**ВЫБРАННЫЙ ОТРЫВОК:**
════
Маятник жизни моей… 1930–1954 — страница 85 из 209

25 октября. Сумерки. Диван в Глинищевском переулке

У благотворителей есть неписаная иерархия нищих. Иным дают что– нибудь из одежды (временами) и покормят. Иным двугривенный. Некоторым не полагается больше пятачка. И наконец, есть такие, каким благотворитель с легкостью говорит: “Бог подаст”.

Такая же иерархия существует и в других жизненных отношениях. Некоторых людей мы охотно приглашаем к нашей духовной трапезе и готовы поступиться для них нашими удобствами. Других мы не пускаем дальше приемной нашей души, и то, чем мы делимся с ними из наших внутренних богатств – равносильно двугривенному. Третьим мы даем еще меньше и для того лишь, чтобы отделаться от них (пятачок). Мимо четвертых проходим без остановки, а если они стучатся в нашу дверь, им говорят, что нас нет дома.

Расточают себя щедро и без всякой иерархии, раздают направо и налево чистое золото только святые, не замкнувшиеся в святости, а несущие ее в мир, да еще редкие, преисполненные врожденной активной доброты натуры. Наряду с ними так называемые – светские, общительные люди: но эти раздают позолоченные гроши и вообще фальшивую монету в силу своей внутренней бедности.

Иерархий не должно бы быть. Их, вероятно, не было в катакомбах. Они стирались высоким накаливанием братского чувства. Но в другом направлении, то есть снизу вверх: у смиренных и высших ступеней духовной лестницы не достигших – было чувство почитания, утверждавшее иерархический сан того, кто на высшей ступени.

Я и Анна, две в комфортных условиях живущие старухи, обе в теплых одеждах и в перчатках, со свежими от Филиппова булками в руках. Тут же в трамвае – до отрепьев бедно одетая, с изможденным, скорбным лицом старушка, по-видимому “интеллигентка”. Руки без перчаток, ботинки без калош, порванные.

– Куда она пойдет? Что будет есть? Где будет спать?

Мы обменялись этими вопросами и пошли пить чай с белой булкой и с сыром. Предложить ей какой-нибудь рубль было страшно, чтобы ее не обидеть.

1 ноября

Сорокалетие Художественного театра. Парадные спектакли с правительством. Пышные чествования, речи, адреса. Банкеты. Ордена. Денежные награды. Леонтьевский переулок отныне – Станиславский. Глинищевский – Немировича переулок.
════
**ИСХОДНЫЕ ДАННЫЕ:**
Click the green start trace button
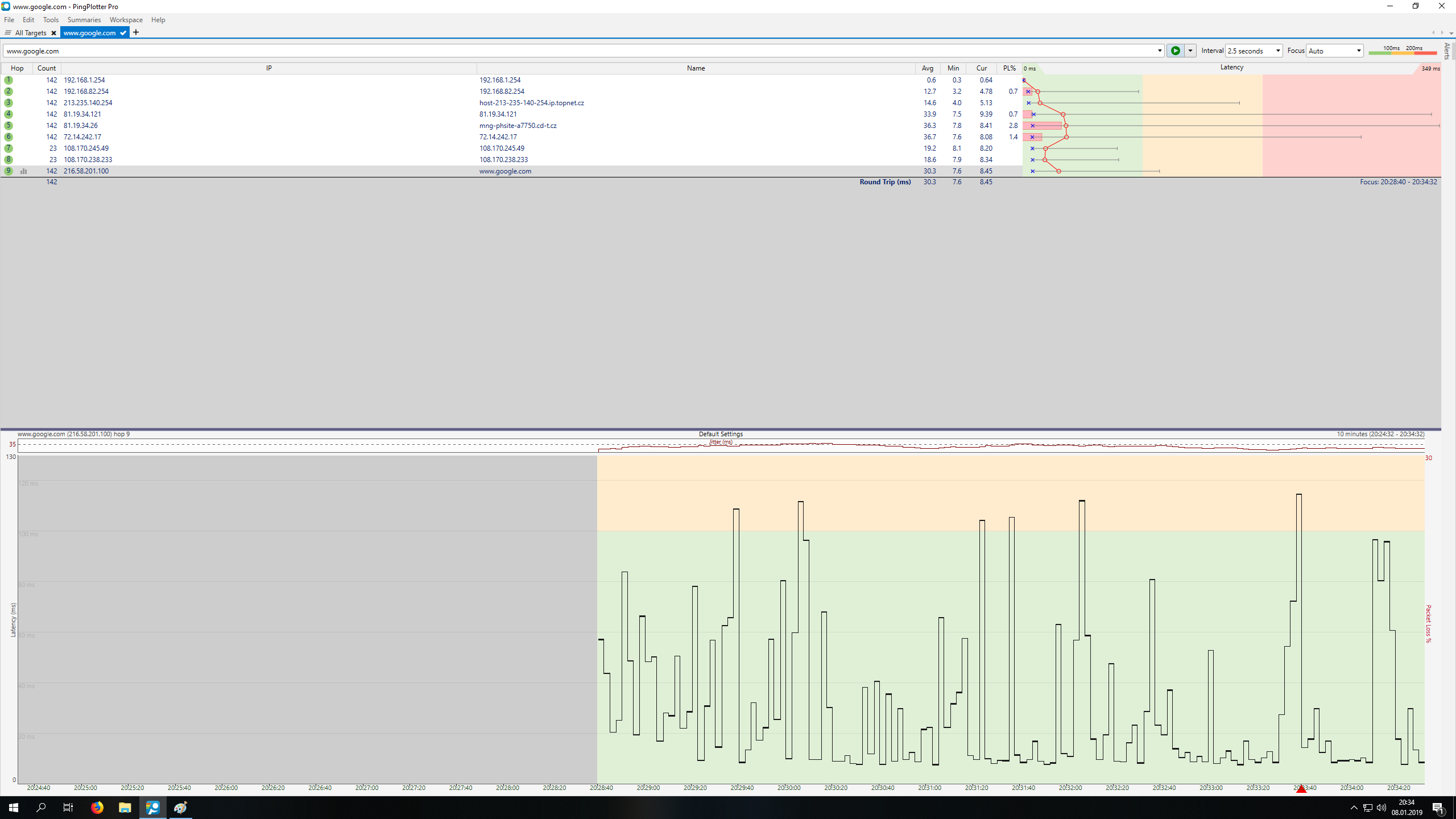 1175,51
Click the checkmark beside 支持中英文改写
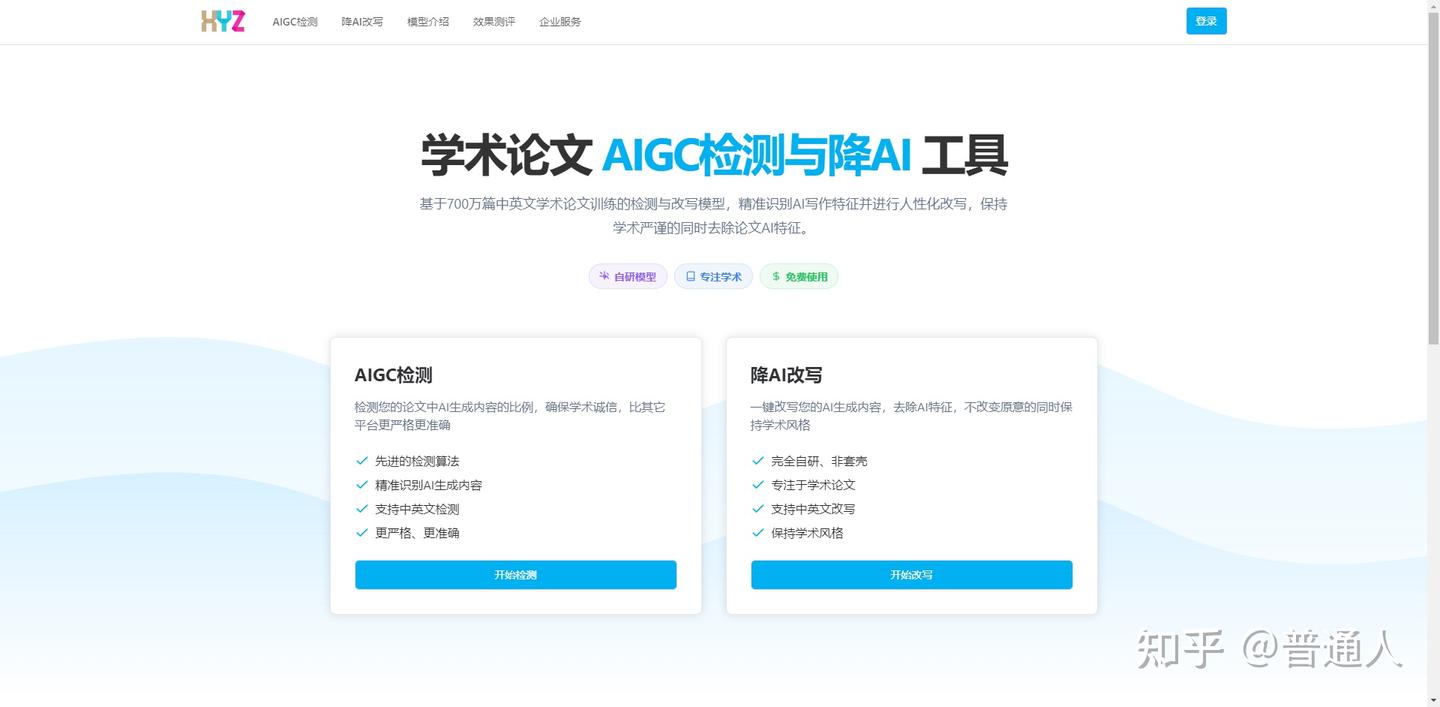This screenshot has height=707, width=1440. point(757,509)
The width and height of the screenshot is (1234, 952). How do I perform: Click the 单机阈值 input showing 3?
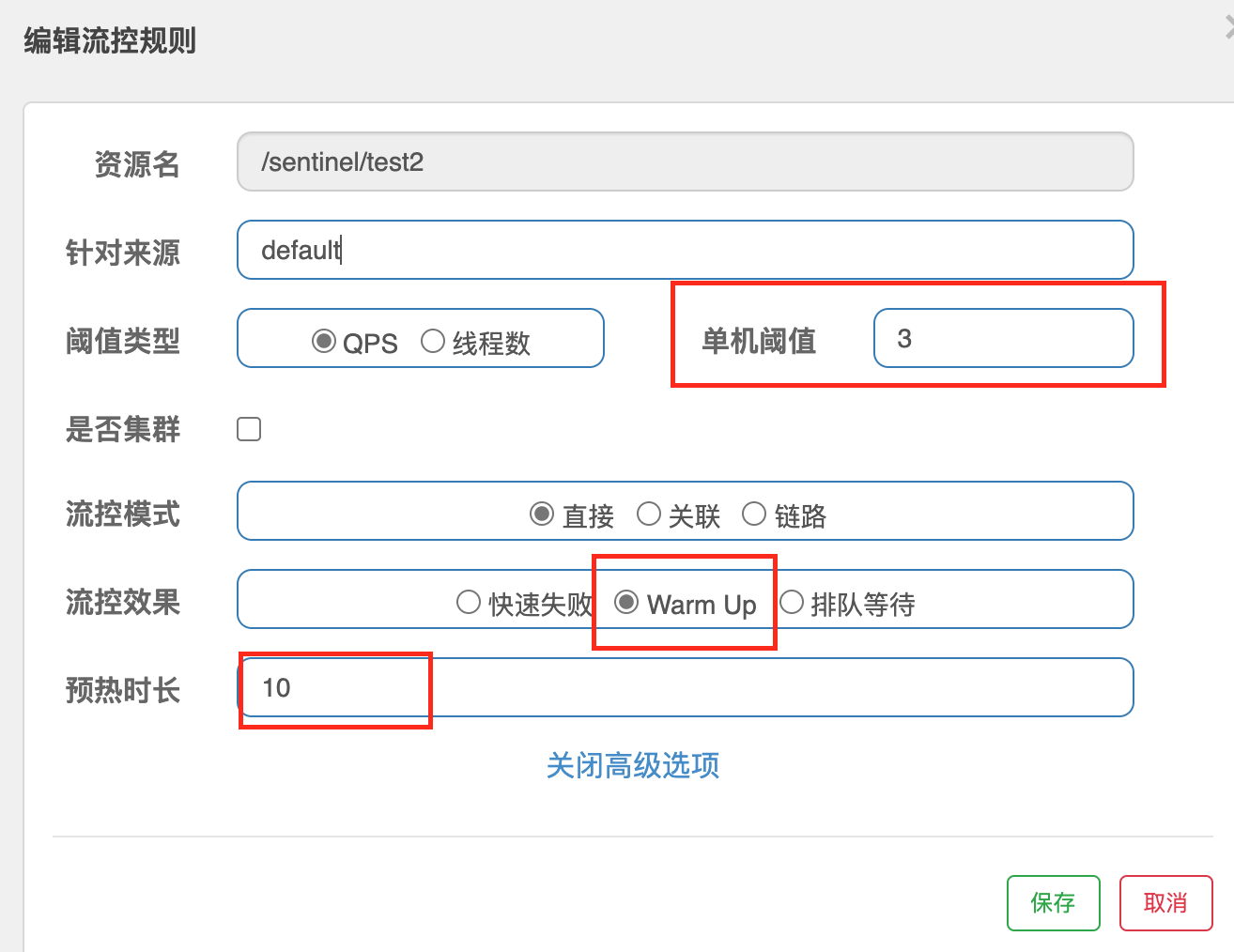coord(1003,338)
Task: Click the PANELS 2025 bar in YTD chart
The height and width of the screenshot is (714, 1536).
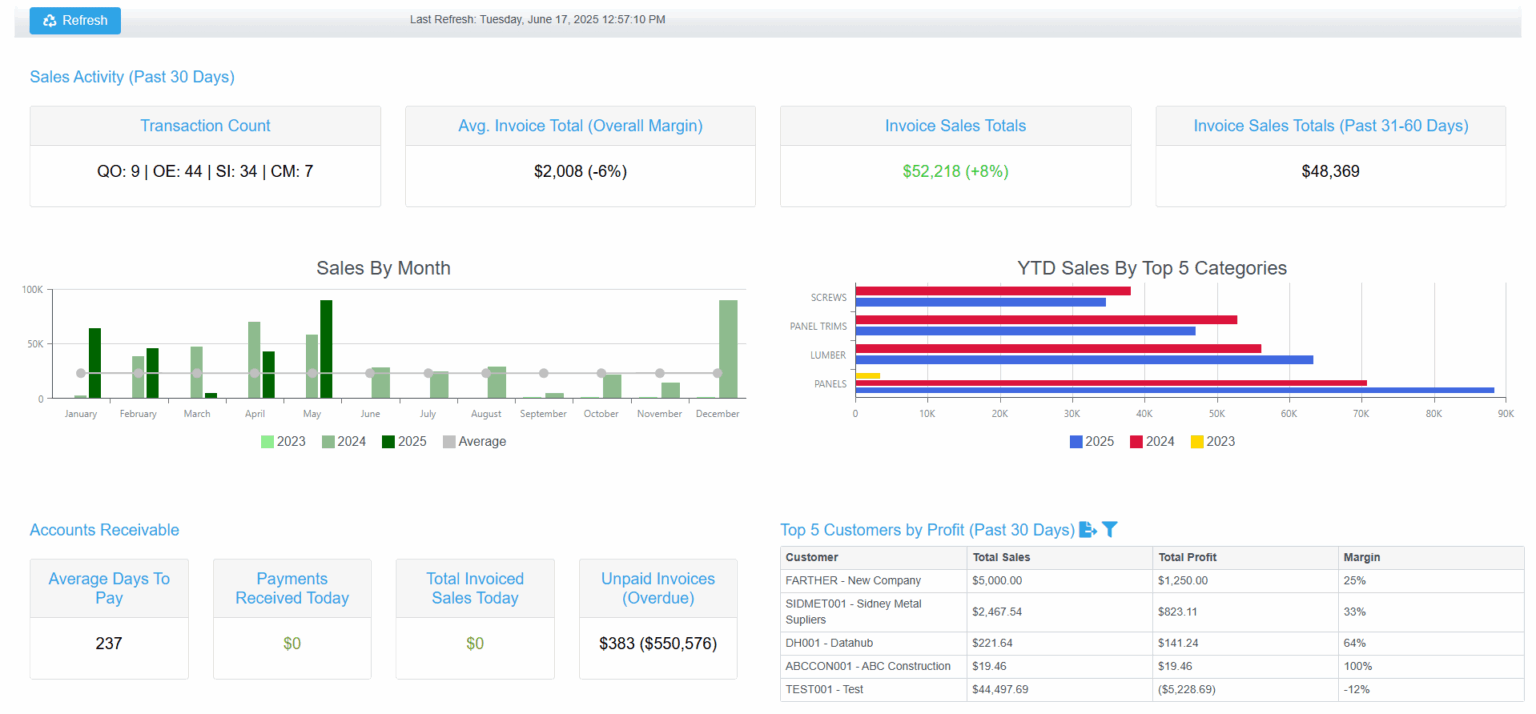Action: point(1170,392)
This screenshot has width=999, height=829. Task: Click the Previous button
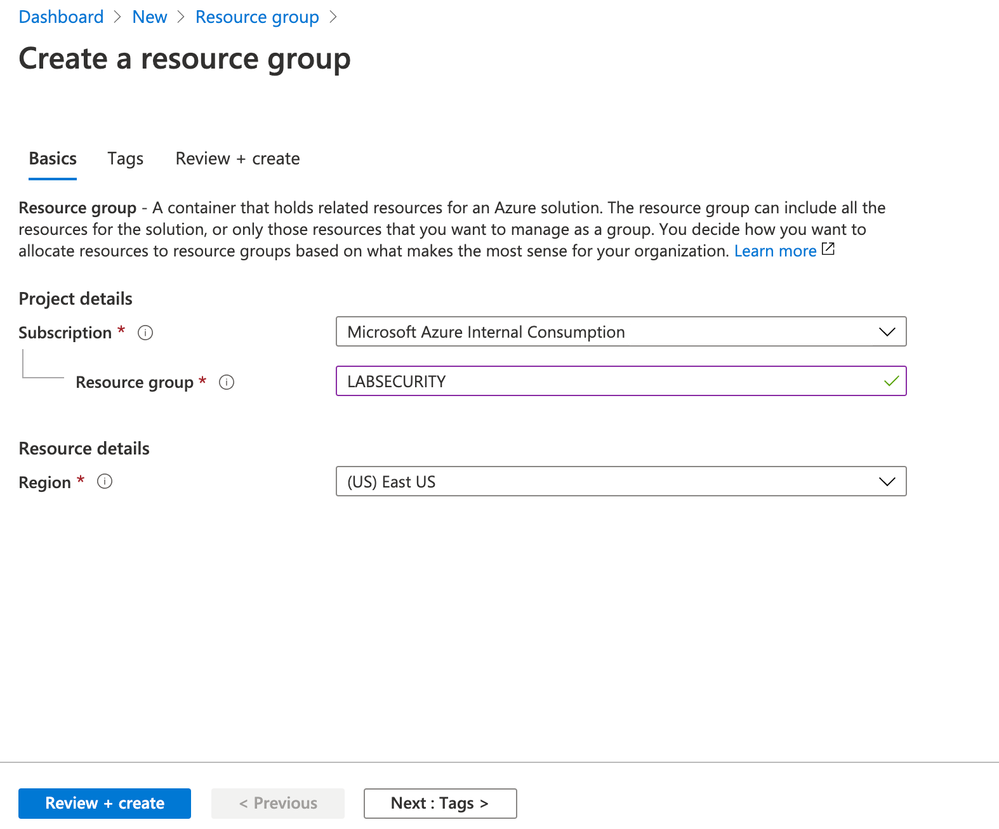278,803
════
**РАБОЧИЕ ЗАДАНИЯ:**
1/ Посчитайте строки в записях, где встречается слово «Click», с учетом регистра. В ответе укажите только число.
2/ Продолжите отрывок из дневника, начиная сразу после его последнего предложения.

**ОТВЕТЫ ПО ПОРЯДКУ:**
1/ 5

2/
Отражение празднеств в нашей квартире – вечерами Алла в парижских туалетах перед зеркалом – утомленная, невеселая, раздражительная (от личных причин и от парадов устала; всякий парад ей чужд).

Разговоры о деньгах. Москвин получил 20 тысяч, Алла – 6 (двойное жалованье), Москвин подарил первой жене эту сумму – жест, который меня очень тронул. Когда говорят о его скуповатости, забывают о таких его широких размахах. Алле он поднес прекрасное и очень ценное жемчужное ожерелье. В обеих квартирах Аллы – верхней у Москвина и нижней, где ее семья – Алеша и две бабки, – во всех углах и на окнах корзины с цветами. Среди них роскошные гигантские белые хризантемы. Нужно ли говорить о культурных заслугах театра. Этим полны в юбилейные дни обе наши газеты, кроме “Советского искусства”. Об этом и раньше написано уже несколько книг.

Да и не мое дело – оценки в таком разрезе, в таком масштабе. С одной стороны, я чувствую и понимаю такие вещи интимно, субъективно, келейно. С другой стороны, мне свойственно рассматривать их, как и всё sub specie aeternitatis[511] (под углом их отношения к вечному). Взглянув на прошлое МХАТ с этой моей точки, я низко кланяюсь ему за горение в искусстве его вождей и артистов и за все то “разумное, доброе, вечное”, что излучалось с его сцены через Толстого, Ибсена, Гамсуна, Чехова и других.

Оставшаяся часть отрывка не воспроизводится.